▶ PROBLEM STATEMENT
Among the lines of the entries below, count those containing the word "height" and answer with the number only.

▶ INFORMATION SUPPLIED
--------------------
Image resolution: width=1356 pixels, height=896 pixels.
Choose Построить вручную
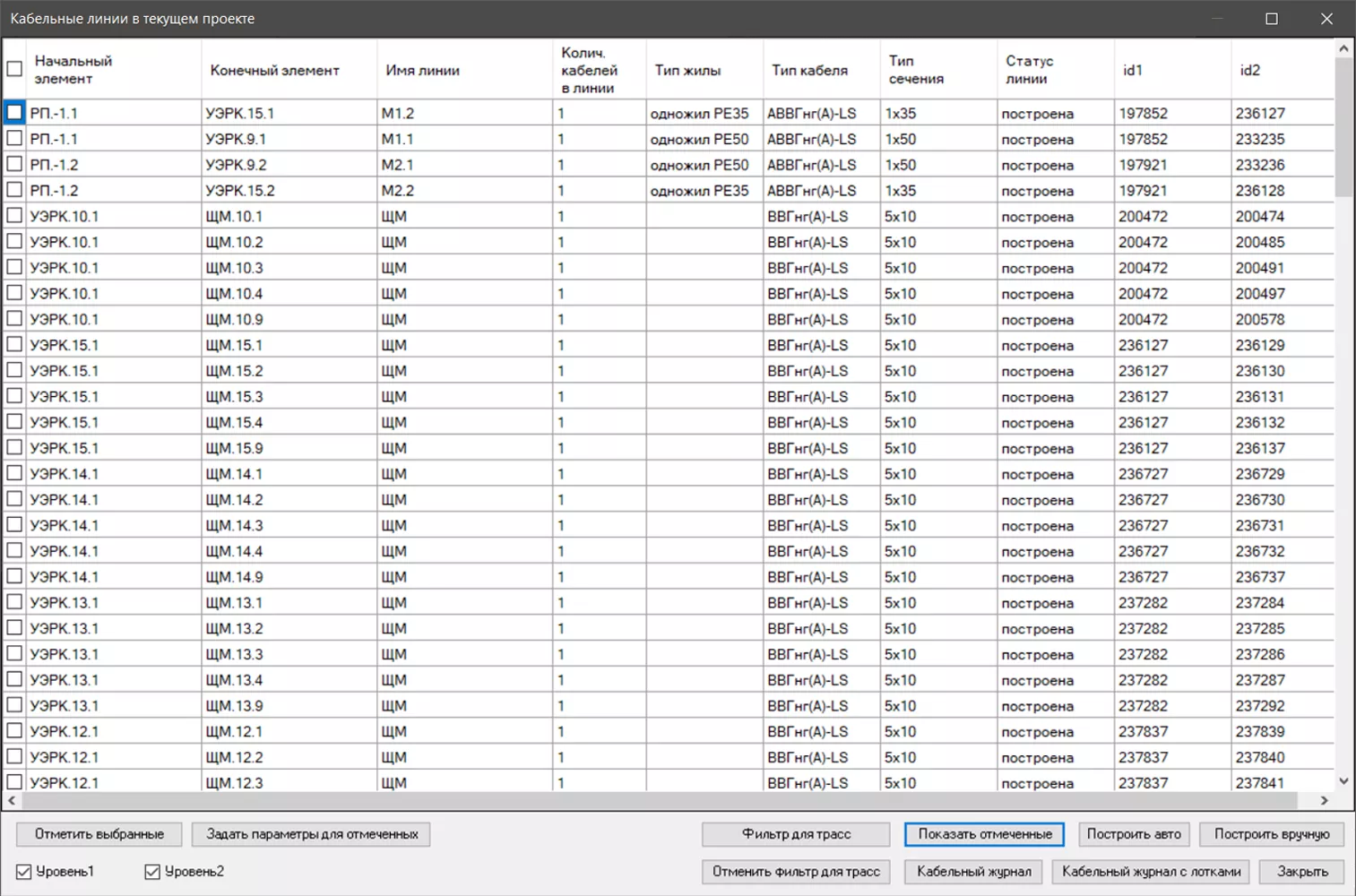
--------------------
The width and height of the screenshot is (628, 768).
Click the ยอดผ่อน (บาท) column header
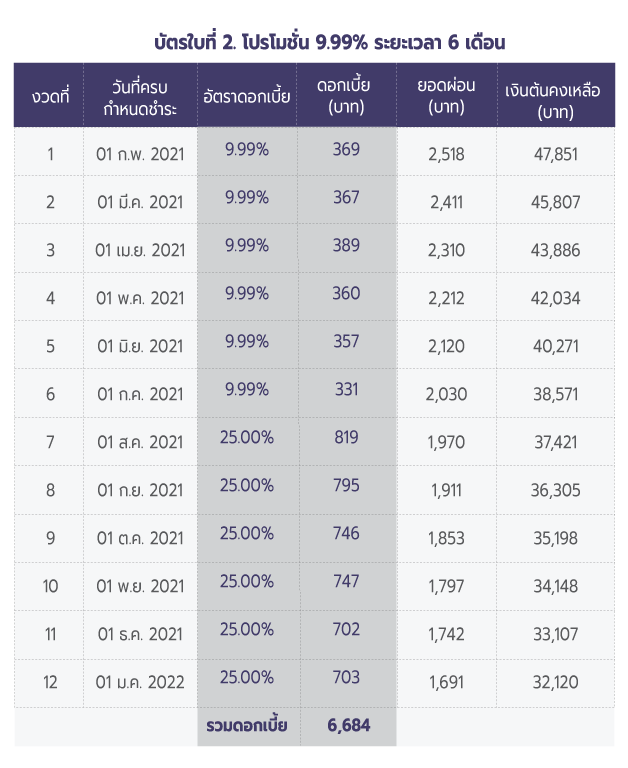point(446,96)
--------------------
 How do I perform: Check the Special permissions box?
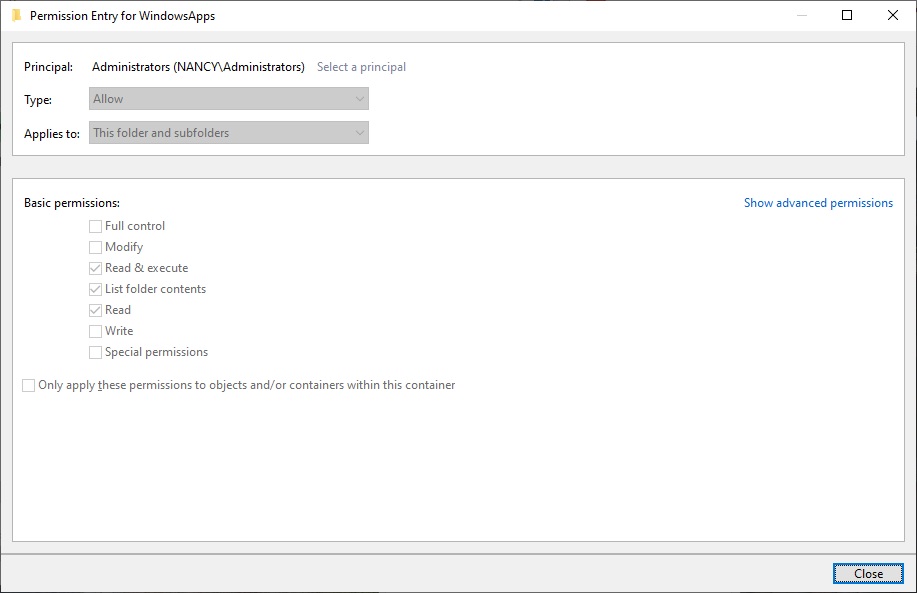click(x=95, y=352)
--------------------
▶ PROBLEM SOLUTION
2